Como en el resto de los procesos de privatización de espacios y bienes públicos (que producen fenómenos como el de los barrios cerrados), el auto media la división, impone una movilidad encapsulada: una distancia y un supuesto aislamiento –«supuesto» porque también es vulnerable a ser invadido por el afuera–. En el caso del taxi-dron (movilidad encapsulada y automatizada), supone además una desterritorialización del tráfico callejero (aislarse de los otros en la calle) y una mayor individualización, dado que viaja solo una persona y no existe la sociabilidad que puede darse en un auto. Pero existe a la vez una nueva territorialización (aérea) que, si la tecnología avanza, llenará el espacio aéreo con un nuevo tráfico.

El tráfico urbano aéreo ha sido prefigurado por una larga tradición de imaginería utópica que podemos rastrear hasta el siglo XIX, que termina encarnando el helicóptero pero que se manifestó en aviones, globos, autos voladores y desopilantes artefactos. Las películas de ciencia ficción han retratado este futuro una y mil veces. Pero si observamos en detalle, ya sea en imágenes de fines del siglo XIX como en películas, se podrá notar que, aunque el espacio aéreo de la ciudad esté invadido de naves, estas circulan ordenadamente, como reproduciendo el orden terrestre de la calle. En otras palabras, hay tráfico en la movilidad aérea, con rutas trazadas, con reglas y muchas veces con intersecciones y congestionamiento.

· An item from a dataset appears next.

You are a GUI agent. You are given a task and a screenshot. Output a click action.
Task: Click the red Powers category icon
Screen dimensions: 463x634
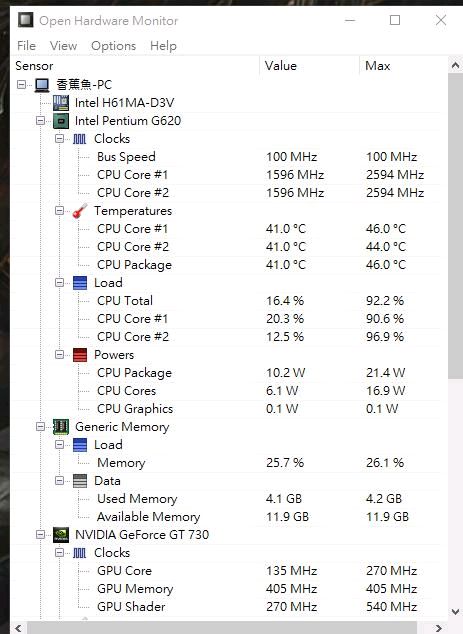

Desde un punto de vista cultural (subjetivo, pero también corporizado), el taxi-dron puede resultar atractivo (como todo lo nuevo, hasta que se vuelve cotidiano), pero no hay que descartar la experiencia traumática de volar: porque volar no es cualquier experiencia de movilidad. Tampoco el sentimiento negativo frente a la automatización –que se suele pasar por alto cuando se subraya la seguridad que brinda la tecnología sin intervención humana– o el miedo (real) al hackeo o la falla.

Esta fantasía tecnológica del «escape», en este caso de la congestión y, por ende, de los otros, provocará un nuevo espacio de interacción (en definitiva, eso es el tráfico) con quienes viajan en helicópteros, con otros drones, con aviones de larga distancia, etc. El taxi-dron también interactuará con agentes climáticos (las tormentas del desierto o las sudestadas porteñas). De modo que el discurso transparente de la tecnología se verá siempre teñido de las fricciones típicas de la movilidad urbana.